18Contestation extérieure ou cheminement intérieur sont au niveau de l’individu deux voies mutuellement exclusives. On choisit l’une ou l’autre, pas les deux. Au niveau social cependant, elles se complètent : en ces temps où les religions sont radicales et triomphantes, les deux voies sont indispensables : les féministes de l’intérieur doivent poursuivre leur entreprise ambitieuse tandis que les féministes extérieures à toute pratique religieuse doivent maintenir la pression qu’elles exercent.

19Ce qui ressort clairement de tous ces débats, c’est qu’il n’y a pas d’identité de vue de tous les féministes sur le judaïsme, le sionisme et Israël. Nelly Las fait valoir les nuances et les distinctions, les divergences et les oppositions, et montre bien la relativité des prises de position féministes. Relativité, mais non relativisme : elle ne considère pas que toutes les opinions se valent. D’une certaine manière, elle retourne contre le féminisme sa démarche fondatrice : féministes d’Europe et d’Amérique, dites-moi ce que vous pensez du judaïsme, du sionisme et de l’État d’Israël, et je vous dirai ce que vous êtes. Le critère est tout aussi réducteur, mais, là aussi, révélateur.

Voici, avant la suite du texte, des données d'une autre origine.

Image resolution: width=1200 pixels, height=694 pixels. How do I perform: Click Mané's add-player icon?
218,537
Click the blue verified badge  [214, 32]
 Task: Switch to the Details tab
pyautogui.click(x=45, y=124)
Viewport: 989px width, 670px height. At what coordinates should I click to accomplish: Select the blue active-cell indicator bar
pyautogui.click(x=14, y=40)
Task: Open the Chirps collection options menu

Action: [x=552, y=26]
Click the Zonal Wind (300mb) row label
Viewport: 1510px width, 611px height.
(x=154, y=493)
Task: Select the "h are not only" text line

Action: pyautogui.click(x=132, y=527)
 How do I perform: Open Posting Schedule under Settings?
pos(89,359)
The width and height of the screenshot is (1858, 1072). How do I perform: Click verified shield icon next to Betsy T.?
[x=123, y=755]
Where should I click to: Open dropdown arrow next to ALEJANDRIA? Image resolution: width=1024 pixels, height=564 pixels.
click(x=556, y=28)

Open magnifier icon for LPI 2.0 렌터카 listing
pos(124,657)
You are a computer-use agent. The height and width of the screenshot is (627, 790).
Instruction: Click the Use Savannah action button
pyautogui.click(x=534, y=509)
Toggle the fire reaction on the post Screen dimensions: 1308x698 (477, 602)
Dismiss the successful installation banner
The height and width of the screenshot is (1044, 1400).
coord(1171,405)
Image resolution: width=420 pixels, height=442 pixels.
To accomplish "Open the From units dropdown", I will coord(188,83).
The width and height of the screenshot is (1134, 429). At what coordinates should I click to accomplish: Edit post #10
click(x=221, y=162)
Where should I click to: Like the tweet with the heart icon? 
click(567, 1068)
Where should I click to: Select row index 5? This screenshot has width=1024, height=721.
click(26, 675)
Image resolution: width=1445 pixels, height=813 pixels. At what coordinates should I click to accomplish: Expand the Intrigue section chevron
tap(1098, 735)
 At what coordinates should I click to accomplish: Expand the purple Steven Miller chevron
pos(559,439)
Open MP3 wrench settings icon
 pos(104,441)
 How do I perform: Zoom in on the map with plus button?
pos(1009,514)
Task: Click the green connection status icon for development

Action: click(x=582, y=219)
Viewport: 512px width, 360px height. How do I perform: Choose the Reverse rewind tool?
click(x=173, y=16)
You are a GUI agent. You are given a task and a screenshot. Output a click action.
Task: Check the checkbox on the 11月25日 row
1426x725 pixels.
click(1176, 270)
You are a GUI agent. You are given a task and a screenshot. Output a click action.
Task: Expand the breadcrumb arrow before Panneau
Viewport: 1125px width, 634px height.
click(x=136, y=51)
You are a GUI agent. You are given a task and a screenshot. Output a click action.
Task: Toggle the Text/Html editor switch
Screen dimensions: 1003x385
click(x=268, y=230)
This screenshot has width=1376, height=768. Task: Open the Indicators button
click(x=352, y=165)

20Si l’on pousse ce constat de la pluralité d’opinions jusqu’au bout, il peut sembler vain de chercher à dégager une synthèse. Du coup, cette diversité, loin de laisser perplexe, est source d’encouragement. Le féminisme n’est pas, comme on se complaît à le décrire et à le caricaturer, une pensée unique. Sur le judaïsme, le sionisme et Israël, il n’y a pas de position féministe dogmatique, il n’y a que des féministes qui s’expriment. Librement.